Europe is broadening the use of Lynparza as the FDA examines the PARP drugs | Popgen Tech
European drug regulators have accused AstraZeneca and Merck & Co. approved Lynparza for patients newly diagnosed with advanced prostate cancer, days after the Food and Drug Administration delayed a decision on the same use.
The European Commission on Wednesday approved a regimen of Lynparza, hormone therapy and steroids for adults with metastatic castration-resistant prostate cancer and who are not eligible for chemotherapy. Lynparza is already marketed in Europe, as well as the US, for later use. The new approval allows it to be used earlier, broadening its market.
In clearing Lynparza, Europe is moving ahead of the US. The FDA last week delayed a decision on approval by three months to “allow further time for a full review” of the data underlying the application, AstraZeneca said in a statement at the time. In November, the main medicines review office of the European Medicines Agency recommended approval based on the same data.
The departure comes as the FDA appears to be investigating drugs such as Lynparza, known as PARP inhibitors, that target an enzyme used to repair DNA.
Multiple PARP blockers have reached the market for ovarian, breast, pancreatic and prostate tumors. They are often used as “maintenance therapy” — meant to slow the return of cancer when a tumor is surgically removed or eradicated by other drugs — but have begun to work in earlier lines of care. Lynparza was the group’s top seller, earning $2.3 billion for AstraZeneca last year and nearly $1 billion for Merck.
But in recent months, studies have shown that PARP inhibitors do not help certain heavily pretreated ovarian cancer patients live longer and in some cases may put some at greater risk of death.

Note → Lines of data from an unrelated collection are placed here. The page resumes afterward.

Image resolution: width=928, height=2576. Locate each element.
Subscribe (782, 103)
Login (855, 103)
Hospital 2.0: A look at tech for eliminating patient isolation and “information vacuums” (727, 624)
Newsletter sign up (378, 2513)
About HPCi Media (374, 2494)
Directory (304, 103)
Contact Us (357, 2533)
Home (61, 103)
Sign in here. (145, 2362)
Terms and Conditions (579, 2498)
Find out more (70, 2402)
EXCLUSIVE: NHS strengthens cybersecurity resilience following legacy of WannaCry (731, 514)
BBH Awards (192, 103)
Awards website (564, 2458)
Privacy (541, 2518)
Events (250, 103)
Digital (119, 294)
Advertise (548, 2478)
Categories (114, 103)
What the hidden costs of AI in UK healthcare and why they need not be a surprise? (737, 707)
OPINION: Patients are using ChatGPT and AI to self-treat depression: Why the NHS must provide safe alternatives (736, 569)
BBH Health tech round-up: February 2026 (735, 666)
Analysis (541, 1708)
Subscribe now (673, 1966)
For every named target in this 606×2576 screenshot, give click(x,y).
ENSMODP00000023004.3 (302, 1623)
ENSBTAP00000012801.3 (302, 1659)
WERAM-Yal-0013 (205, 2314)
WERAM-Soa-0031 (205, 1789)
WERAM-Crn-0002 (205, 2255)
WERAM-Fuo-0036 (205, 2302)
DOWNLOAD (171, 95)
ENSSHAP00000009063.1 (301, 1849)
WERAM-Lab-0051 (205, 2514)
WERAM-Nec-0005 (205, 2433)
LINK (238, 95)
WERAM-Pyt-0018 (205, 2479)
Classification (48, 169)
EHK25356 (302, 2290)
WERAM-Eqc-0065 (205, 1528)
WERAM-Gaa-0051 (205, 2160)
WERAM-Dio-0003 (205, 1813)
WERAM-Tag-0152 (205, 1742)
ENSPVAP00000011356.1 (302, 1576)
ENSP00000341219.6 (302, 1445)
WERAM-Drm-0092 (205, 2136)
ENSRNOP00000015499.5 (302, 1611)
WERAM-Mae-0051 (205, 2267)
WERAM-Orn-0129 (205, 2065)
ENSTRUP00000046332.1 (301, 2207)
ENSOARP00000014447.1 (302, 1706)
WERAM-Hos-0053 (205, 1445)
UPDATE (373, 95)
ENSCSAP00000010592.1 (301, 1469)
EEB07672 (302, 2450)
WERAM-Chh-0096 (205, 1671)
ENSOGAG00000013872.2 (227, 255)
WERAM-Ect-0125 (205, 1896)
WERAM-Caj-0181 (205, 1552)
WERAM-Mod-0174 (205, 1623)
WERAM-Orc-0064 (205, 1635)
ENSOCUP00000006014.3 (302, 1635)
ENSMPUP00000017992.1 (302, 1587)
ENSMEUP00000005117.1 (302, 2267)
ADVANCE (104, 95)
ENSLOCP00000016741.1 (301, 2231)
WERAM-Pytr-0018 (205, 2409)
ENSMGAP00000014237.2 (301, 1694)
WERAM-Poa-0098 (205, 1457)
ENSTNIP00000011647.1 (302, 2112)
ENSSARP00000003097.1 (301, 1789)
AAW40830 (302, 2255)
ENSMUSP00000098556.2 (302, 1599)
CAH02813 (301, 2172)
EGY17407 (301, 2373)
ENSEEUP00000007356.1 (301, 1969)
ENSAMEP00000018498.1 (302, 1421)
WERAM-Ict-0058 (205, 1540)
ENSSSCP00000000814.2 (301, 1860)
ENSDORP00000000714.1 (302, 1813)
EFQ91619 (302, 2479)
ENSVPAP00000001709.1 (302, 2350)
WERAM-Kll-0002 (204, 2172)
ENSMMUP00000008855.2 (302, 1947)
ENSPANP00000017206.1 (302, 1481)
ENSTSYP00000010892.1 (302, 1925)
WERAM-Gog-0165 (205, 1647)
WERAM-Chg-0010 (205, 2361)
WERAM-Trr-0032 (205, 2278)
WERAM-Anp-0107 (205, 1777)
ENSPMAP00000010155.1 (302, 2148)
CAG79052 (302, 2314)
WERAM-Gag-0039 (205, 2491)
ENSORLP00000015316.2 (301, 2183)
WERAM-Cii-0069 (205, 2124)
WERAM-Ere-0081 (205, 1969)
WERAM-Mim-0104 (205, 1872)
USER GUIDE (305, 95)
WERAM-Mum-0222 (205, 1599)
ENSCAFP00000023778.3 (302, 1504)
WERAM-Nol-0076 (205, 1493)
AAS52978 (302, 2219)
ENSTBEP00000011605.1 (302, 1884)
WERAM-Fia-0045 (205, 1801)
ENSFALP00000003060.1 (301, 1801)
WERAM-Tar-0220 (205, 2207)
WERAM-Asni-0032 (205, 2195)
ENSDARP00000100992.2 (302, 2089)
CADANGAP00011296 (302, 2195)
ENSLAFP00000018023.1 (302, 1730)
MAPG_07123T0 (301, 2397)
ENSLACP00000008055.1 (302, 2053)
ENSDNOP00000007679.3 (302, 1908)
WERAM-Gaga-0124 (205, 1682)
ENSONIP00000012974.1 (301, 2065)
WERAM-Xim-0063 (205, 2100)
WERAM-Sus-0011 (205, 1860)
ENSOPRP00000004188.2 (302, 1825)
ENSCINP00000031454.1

Since June, AstraZeneca and Merck, GSK and Clovis Oncology have each withdrawn their drugs in certain ovarian cancer indications in the US. For example, Lynparza is no longer used in patients with so-called BRCA mutations and whose cancers after three rounds of chemotherapy. Clovis’s Rubraca was withdrawn from the market in similar patients receiving two lines of chemo, and GSK’s Zejula was also withdrawn from certain second-line use.
The regulatory concerns could have a sales impact. Last quarter, Lynparza missed consensus analyst estimates, which SVB Securities analyst Andrew Berens attributed to doctors possibly limiting the use of PARPs in ovarian cancer.
Against this background, the FDA’s review extension for AstraZeneca and Merck’s latest application in prostate cancer has attracted more attention. The companies’ submission is based on a Phase 3 study in which a Lynparza-based regimen kept tumors in check longer, regardless of patients’ underlying genetics, than a combination of hormone therapy and steroids.
The results, published last year in The New England Journal of Medicine, also showed a 34% reduction in the risk of disease progression or death. But AstraZeneca and Merck have yet to prove that the drug regimen has extended patients’ lives.
“Given some of the emerging concerns about the PARP inhibitor class, we think it is possible that the FDA has asked [AstraZeneca] for more information” on survival data and trends, Berens wrote in a client note last week, adding that the FDA may be concerned about the risk/benefit profile of PARPs in certain patient subgroups.
AstraZenenca and Merck said they would “continue to work with the FDA to facilitate the completion of the review”.